Dourdeville's warmth, drive remembered at service
If you met Dana Dourdeville during his brief life, you just made a new friend.
That was the message family and friends had for the hundreds of people who gathered at Tabor Academy’s Wickenden Chapel Sunday afternoon to celebrate his life. The 21-year-old Marion man and Brown University undergraduate went missing on Dec. 31 while duck hunting in Fairhaven. His body was found washed ashore in East Falmouth more than a week later.
“The one thing that I would take away the most is what I would call ‘five minutes with Dana,’” said Bill Tilden.
For four years, Tilden was Dourdeville's track coach at Old Rochester Regional High School.
“He honestly and truly cared about everything that you said and what your interests were,” he said. “Grandparents and preschool kids that I’d seen him with, they were all friends with Dana. Every person that I’ve come across have always said they were friends with Dana. It started with a five-minute conversation, and you were welcomed in his world.”
An accomplished athlete, writer, scholar and volunteer, Dourdeville’s achievements were only matched by his humility.
He was the first athlete in state history to win a one-mile and two-mile race in the same track meet.
The decision meant he would run slower times in each race, jeopardizing his personal times. Tilden said he ran to better his team’s chances of winning a state championship title, which it did.
“It did cost him in the next meet because there were no legs left, but it didn’t bother him,” Tilden said.
At the start of the service, Brown University professors recalled Dourdeville for his curiosity, passion, humor and style.
“Of the 2,000 students that I’ve taught at Brown there was only one Dana Dourdeville,” said professor Allan Bower.
“He was noticeable at first for his unique sense of dress. In 2012, he was partial to wearing a woolen knitted cap, which made him look like a fisherman sitting in the front row. He would keep this hat on despite the 90-degree temperature.”
Bower noted Dourdeville had a peculiar way of answering questions on essays: “He achieved a perfect score on his final engineering examination, and he answered every question in verse.”
Dourdeville’s volunteer efforts at an after school program for city youths were also recalled.
For the service, the university arranged to bus a number of Dourdeville’s classmates and friends from Providence to Marion.
Members of the a capella group “Higher Keys” sang “Lean on Me” by Bill Withers and “Many the Miles” by Sara Bareilles.
Dourdeville’s friend Helen Bergstrom said he could always be counted for his cheer even when the school workload was too much to bear.

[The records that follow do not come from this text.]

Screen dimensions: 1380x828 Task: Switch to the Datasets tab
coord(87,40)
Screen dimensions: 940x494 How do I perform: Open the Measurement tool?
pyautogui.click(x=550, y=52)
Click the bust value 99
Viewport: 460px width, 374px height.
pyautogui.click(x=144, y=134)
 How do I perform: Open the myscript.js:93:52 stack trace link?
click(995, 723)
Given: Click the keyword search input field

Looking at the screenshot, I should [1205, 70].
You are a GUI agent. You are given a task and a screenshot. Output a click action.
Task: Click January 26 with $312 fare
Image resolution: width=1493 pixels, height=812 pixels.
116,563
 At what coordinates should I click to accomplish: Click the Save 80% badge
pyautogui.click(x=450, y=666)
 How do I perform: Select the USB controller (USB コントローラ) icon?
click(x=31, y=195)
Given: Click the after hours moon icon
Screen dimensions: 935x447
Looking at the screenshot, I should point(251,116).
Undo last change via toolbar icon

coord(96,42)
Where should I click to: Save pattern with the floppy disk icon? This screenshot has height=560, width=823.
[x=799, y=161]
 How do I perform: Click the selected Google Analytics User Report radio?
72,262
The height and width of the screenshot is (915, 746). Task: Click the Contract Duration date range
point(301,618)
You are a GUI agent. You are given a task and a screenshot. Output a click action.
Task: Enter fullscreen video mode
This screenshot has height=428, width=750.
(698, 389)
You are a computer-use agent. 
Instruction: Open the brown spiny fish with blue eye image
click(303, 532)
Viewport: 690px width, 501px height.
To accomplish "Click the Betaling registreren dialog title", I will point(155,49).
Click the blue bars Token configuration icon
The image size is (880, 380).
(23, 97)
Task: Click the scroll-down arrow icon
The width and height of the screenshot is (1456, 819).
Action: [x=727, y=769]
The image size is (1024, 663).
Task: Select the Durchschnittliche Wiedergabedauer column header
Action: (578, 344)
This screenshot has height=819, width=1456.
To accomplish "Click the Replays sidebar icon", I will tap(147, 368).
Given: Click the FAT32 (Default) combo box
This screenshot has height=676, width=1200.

“He exuded confidence that was perfectly balanced with humility,” Bergstrom said. “I think Dana taught us all not to take ourselves too seriously.”
She, and many others, recalled Dourdeville’s vibrant smile, which he was seldom seen without.
Robert Dias, a close friend of Dourdeville, spoke about the “greatest adventure” he, Dourdeville and a third friend undertook in Marion harbor.
One night in August, the group set out to see the interior of the Bird Island Lighthouse.
The rag tag team of self-proclaimed “Navy SEALs” dealt with a setback after setback, including ill-fitting wetsuits, only to find the lighthouse locked.
The group later learned that Dias’s brother, an assistant harbormaster, had a key to the lighthouse. He offered to take them out to Bird Island anytime.
Near the end of the service, Dourdeville’s older brother Jared said his family was touched by the outpouring of support.
He thanked the hundreds of people who searched for Dana. He thanked Tilden for organizing that effort.
“So many people over the past month have said, ‘I just don’t know what to say.’ But that doesn’t really matter," Jared said. "Just being there is what counts.”
Jared said he admired Dana’s courage and “relentless drive.”
At one time, the brothers spoke about starting a business. When Jared said there was a chance they might fail his brother just looked at him.
“The best word to describe the look on his face was perplexed,” he said, adding the thought of failing rarely crossed Dana’s mind.
Jared said everyone who Dana inspired should take some of the courage he embodied and tuck it into their back pocket - to be taken out as needed.
“There’s a lot of that courage to go around,” he said. He ended by saying he had one final thank you to give.
“It’s the easiest ‘thank you’ to feel, but the hardest ‘thank you’ to say,” he said. “Thank you for being my brother.”